Carnet de commandes désespérément vides, trésoreries saccagées par des prix de marché intenables, 150 000 emplois détruits à l’échelle nationale contre 2 500 sur le département, les années noires du bâtiment et des travaux publics (2008-2016) appartiennent désormais au passé. En 2017, le rebond de l’activité semble marquer le début d’un cycle de croissance pérenne. « Il faut rester vigilant, car notre secteur d’activité dépend de la commande publique. Toute décision politique contre-productive pèse directement sur notre activité », a confié non sans prudence Pierre Convert, président de la Fédération BTP Ain lors de l’assemblée générale de l’organisation professionnelle le 4 mai dernier, rappelant toutefois que la grande famille du bâtiment et des travaux publics « pèse économiquement sur le département ». En effet, entre mars 2017 et février 2018, le nombre de logements mis en chantier dans l’Ain a progressé de 10,5 %, celui des logements autorisés de 8,6 %. De quoi révéler le dynamisme retrouvé du BTP, confirmé au niveau régional où les taux augmentent de 5,6 % et 12,1 %. Sur la même période, l’emploi salarié dans la construction n’a progressé que de 1 %, tandis que la proportion d’intérimaires a explosé (28,7 %). Mais cette reprise est-elle fragile ? « Ne tombons pas dans un optimisme béat, a tempéré Pierre Convert. Il y aura la baisse des aides, les organismes de logement malmenés, l’effet collatéral du prélèvement à la source. Sans oublier que pour produire encore plus de volumes, il faut pouvoir recruter du personnel qualifié ».
Une demande croissante
L’assemblée générale de BTP Ain réunissait justement quatre femmes autour de l’attractivité des métiers du BTP et de l’épineux sujet du recrutement : Céline Pomathiod Carry, directrice générale de TGL Group, Amandine Lacharme, chargée d’affaires chez Lacharme et fils (Crozet, entreprise de façadier), Marjorie Lavilletti, consultante ressources humaines chez coRHéliance et Aziza Krimou, responsable de l’équipe entreprises à Pôle Emploi. Dans le département, la hausse de l’offre d’emploi dans le secteur du BTP avoisine même 40 % bien que le volume d’activité ne soit pas suffisant pour placer la branche d’activité dans le top 10. « Tous les corps de métiers du BTP sont concernés par des recrutements pour l’avenir, indique Aziza Krimou, en présentant la dernière enquête BMO 2018 (besoins en main-d’œuvre). Cette année, près de 1 200 embauches sont à prévoir dans le département. Nous identifions des besoins spécifiques pour la menuiserie et l’agencement, mais aussi pour des ouvriers non qualifiés du second œuvre, des ouvriers qualifiés des TP, des chauffagistes, des électriciens et des chefs de chantier ».
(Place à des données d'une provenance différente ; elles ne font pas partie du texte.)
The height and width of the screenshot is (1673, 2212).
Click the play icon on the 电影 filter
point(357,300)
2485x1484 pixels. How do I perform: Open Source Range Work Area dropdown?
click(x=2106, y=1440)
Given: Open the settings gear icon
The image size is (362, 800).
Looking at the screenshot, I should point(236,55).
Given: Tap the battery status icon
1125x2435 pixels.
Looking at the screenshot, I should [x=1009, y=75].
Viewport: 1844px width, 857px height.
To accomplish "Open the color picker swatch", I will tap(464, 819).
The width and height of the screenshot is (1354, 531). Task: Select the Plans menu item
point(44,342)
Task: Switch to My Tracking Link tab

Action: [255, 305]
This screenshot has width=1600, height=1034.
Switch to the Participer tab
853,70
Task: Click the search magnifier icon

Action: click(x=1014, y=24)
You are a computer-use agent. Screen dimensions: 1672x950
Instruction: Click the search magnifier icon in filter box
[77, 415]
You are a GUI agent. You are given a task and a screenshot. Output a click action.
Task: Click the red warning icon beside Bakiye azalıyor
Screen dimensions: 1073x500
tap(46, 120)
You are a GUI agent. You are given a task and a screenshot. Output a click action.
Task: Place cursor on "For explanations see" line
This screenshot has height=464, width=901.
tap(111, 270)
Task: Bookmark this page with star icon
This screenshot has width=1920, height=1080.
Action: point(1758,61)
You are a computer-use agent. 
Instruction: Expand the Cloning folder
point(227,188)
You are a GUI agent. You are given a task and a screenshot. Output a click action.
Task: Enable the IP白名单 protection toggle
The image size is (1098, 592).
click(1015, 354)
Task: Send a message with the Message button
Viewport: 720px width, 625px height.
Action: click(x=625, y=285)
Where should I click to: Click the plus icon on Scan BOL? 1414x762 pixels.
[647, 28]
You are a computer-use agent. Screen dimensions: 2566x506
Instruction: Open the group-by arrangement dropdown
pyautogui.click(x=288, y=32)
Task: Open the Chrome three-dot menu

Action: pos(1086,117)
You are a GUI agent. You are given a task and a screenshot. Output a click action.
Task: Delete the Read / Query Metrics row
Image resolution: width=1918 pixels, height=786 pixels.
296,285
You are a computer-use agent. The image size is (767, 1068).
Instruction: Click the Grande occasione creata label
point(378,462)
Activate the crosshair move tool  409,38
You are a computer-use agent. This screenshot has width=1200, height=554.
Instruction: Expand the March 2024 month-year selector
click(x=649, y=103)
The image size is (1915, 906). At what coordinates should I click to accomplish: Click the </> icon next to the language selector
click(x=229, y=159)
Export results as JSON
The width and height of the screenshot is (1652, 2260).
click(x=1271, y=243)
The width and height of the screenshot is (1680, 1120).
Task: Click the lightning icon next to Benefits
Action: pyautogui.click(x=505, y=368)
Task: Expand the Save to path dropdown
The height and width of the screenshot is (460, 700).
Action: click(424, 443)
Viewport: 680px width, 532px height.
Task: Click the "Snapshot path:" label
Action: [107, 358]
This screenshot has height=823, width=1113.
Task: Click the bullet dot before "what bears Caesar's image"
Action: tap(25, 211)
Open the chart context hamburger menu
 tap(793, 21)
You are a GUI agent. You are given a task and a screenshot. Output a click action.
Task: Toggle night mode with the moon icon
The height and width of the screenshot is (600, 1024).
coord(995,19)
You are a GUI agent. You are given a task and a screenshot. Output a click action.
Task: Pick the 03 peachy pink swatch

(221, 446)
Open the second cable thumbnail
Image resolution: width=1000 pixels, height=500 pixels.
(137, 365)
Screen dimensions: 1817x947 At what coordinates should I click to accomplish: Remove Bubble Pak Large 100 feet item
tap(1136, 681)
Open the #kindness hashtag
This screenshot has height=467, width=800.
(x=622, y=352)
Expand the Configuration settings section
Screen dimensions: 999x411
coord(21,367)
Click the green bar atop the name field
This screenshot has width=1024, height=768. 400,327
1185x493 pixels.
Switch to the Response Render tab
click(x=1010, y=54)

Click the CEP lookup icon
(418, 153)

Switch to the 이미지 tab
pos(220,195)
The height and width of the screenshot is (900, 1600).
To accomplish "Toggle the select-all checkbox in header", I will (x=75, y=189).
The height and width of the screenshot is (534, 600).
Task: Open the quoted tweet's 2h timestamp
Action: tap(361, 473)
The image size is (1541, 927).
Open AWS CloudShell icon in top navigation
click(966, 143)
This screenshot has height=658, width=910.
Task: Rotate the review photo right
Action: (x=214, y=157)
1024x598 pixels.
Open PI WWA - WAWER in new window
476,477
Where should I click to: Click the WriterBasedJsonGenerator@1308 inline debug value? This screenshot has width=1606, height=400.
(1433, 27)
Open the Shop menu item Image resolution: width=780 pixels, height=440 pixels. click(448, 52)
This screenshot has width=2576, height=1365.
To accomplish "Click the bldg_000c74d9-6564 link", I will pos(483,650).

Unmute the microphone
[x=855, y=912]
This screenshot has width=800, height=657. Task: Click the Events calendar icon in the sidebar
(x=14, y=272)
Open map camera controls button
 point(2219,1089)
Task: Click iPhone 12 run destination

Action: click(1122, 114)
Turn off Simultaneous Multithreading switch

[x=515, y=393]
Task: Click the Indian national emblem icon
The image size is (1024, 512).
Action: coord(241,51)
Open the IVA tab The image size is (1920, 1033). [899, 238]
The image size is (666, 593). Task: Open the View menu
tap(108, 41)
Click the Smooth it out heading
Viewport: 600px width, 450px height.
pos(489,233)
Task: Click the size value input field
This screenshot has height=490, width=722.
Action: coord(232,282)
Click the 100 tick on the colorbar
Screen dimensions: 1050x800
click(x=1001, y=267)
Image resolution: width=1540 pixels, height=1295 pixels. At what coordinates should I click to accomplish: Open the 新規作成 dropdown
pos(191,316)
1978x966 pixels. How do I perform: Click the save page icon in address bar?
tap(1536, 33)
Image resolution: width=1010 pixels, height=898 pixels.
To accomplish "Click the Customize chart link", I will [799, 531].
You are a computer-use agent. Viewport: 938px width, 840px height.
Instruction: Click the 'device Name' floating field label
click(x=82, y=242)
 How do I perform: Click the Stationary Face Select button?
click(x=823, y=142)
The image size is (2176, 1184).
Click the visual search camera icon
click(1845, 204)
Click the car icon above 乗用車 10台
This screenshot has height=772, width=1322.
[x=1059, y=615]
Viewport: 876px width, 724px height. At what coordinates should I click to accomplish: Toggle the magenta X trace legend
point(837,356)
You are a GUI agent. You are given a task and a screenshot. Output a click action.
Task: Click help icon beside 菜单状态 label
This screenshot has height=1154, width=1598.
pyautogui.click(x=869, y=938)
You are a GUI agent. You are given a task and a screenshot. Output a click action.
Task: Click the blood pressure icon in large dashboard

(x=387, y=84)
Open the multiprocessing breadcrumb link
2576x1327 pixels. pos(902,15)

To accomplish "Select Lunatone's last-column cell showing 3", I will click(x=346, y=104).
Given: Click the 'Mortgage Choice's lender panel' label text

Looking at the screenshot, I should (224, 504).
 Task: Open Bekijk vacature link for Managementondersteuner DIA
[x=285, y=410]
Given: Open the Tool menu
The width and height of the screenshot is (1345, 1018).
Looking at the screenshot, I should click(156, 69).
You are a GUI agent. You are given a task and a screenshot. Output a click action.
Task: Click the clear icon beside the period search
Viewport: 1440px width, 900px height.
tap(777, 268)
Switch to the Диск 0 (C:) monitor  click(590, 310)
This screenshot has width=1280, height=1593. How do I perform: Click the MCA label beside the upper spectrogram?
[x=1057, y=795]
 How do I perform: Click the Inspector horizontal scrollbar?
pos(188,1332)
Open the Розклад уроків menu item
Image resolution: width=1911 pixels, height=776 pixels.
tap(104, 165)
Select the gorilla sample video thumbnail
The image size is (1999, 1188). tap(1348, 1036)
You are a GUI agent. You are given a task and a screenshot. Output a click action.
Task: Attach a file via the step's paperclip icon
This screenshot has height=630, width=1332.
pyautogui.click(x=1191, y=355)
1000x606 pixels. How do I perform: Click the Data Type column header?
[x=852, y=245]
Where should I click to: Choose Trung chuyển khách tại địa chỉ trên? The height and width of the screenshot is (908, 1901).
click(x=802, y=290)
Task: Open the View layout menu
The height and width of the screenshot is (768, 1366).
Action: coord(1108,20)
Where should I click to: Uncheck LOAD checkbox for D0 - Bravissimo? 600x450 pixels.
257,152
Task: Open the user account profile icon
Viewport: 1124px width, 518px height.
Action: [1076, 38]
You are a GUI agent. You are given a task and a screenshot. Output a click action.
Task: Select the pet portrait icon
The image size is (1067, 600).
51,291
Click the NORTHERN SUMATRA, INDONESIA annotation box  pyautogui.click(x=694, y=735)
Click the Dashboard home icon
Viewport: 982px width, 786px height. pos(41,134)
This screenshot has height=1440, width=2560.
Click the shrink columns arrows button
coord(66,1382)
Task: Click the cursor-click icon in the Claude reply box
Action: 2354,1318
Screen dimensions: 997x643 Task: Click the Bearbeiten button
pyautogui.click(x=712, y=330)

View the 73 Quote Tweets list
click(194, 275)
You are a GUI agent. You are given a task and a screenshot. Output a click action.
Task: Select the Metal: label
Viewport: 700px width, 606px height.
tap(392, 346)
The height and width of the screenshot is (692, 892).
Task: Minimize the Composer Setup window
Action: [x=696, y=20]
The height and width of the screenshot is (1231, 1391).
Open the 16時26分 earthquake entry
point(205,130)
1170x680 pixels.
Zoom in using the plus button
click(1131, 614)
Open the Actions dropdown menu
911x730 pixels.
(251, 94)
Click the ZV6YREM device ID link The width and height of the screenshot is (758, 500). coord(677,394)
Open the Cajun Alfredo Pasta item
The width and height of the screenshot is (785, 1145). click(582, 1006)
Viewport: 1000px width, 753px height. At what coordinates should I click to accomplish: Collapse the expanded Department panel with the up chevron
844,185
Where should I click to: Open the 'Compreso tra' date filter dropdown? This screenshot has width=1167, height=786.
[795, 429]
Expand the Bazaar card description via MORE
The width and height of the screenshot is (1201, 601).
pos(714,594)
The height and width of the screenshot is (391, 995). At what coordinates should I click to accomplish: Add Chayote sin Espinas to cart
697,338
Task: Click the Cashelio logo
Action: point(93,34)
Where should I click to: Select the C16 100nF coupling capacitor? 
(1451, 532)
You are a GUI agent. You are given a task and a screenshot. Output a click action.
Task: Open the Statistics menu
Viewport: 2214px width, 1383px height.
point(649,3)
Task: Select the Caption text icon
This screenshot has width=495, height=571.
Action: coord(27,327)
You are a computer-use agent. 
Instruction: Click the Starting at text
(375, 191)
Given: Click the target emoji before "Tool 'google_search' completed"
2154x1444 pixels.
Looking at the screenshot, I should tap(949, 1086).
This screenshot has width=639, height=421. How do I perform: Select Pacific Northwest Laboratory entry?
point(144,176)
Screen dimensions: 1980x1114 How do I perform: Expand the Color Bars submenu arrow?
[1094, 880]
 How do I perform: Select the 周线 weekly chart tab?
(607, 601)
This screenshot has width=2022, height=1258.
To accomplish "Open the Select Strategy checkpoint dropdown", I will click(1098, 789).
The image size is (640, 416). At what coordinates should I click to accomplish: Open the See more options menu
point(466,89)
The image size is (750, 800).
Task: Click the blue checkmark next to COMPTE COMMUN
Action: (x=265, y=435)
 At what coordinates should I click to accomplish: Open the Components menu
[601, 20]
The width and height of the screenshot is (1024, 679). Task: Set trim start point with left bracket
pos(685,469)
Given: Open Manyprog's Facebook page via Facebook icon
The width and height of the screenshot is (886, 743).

Faire évoluer les mentalités
Chez TGL Group, la direction a choisi de préserver ses équipes de production, même en période de crise. Une stratégie à double tranchant : « le pire dans les moments de crise et la meilleure dans les moments de reprise », a assuré Céline Pomathiod Carry. Nous avons une vraie surchauffe sur nos besoins en intérim, notamment sur le Pays de Gex, la Haute-Savoie et l’Isère. Et il y a des métiers où le recrutement est difficile, comme les études de prix ou l’encadrement de travaux. Sur ces postes-là, les entreprises s’auto-concurrencent pour les candidats et les collaborateurs. Il faudra aller chercher des ressources ailleurs ». Selon Amandine Lacharme, l’Éducation nationale joue un rôle majeur pour changer les mentalités : les professeurs issus des voies générales considèrent l’Université comme la filière d’excellence et d’épanouissement. « Je pense qu’il y a un dialogue à instaurer avec les chefs d’établissement. Un jeune qui aime les mathématiques et l’effort physique se plairait aussi bien comme charpentier. Les métiers du bâtiment rémunèrent très bien. Ce sont des métiers de main-d’œuvre où la relation humaine tient une place importante. Peut-être qu’on ne fait pas assez de lobbying pour présenter nos professions ». Un argument corroboré par la directrice générale de TGL Group. « L’acte de construire, cette fierté d’avoir bâti quelque chose de ses mains, ne ressort pas à travers nos campagnes de communication. Nous donnons peu de sens à ce que nous faisons ». Marjorie Lavilletti conclut : « Le travail d’un dirigeant consiste aussi à donner envie à des futurs collaborateurs d’intégrer son équipe. Aujourd’hui, le rapport au travail a changé, il faut adapter ses pratiques et comprendre ce qui fait sens pour les jeunes recrues ».
4 447
C’est le nombre d’entreprises actives dans les secteurs du bâtiment (4 122) et des travaux publics (325). Ils emploient 12 259 salariés dans l’Ain.
2 milliards
C’est le chiffre d’affaires du bâtiment et des travaux publics dans le département, pour les activités suivantes : amélioration entretien de logements, amélioration entretien de bâtiments non résidentiels, bâtiments non résidentiels neufs et logements neufs.
Lobbying tous azimuts
Crédit d’impôt pour la transition énergétique à 30 %, Assouplissement du dispositif locatif Pinel, maintien du PTZ sur l’ensemble du territoire, lutte contre le travail illégal avec la carte d’identification professionnelle, la Fédération française du bâtiment a mené nombre de combats ces derniers mois pour défendre sa profession. « Les chefs d’entreprise vivent très bien la réforme sur l’apprentissage, où les branches récupèrent un préférentiel, réagit Pierre Convert. Nous espérons aussi beaucoup de la future loi Elan ».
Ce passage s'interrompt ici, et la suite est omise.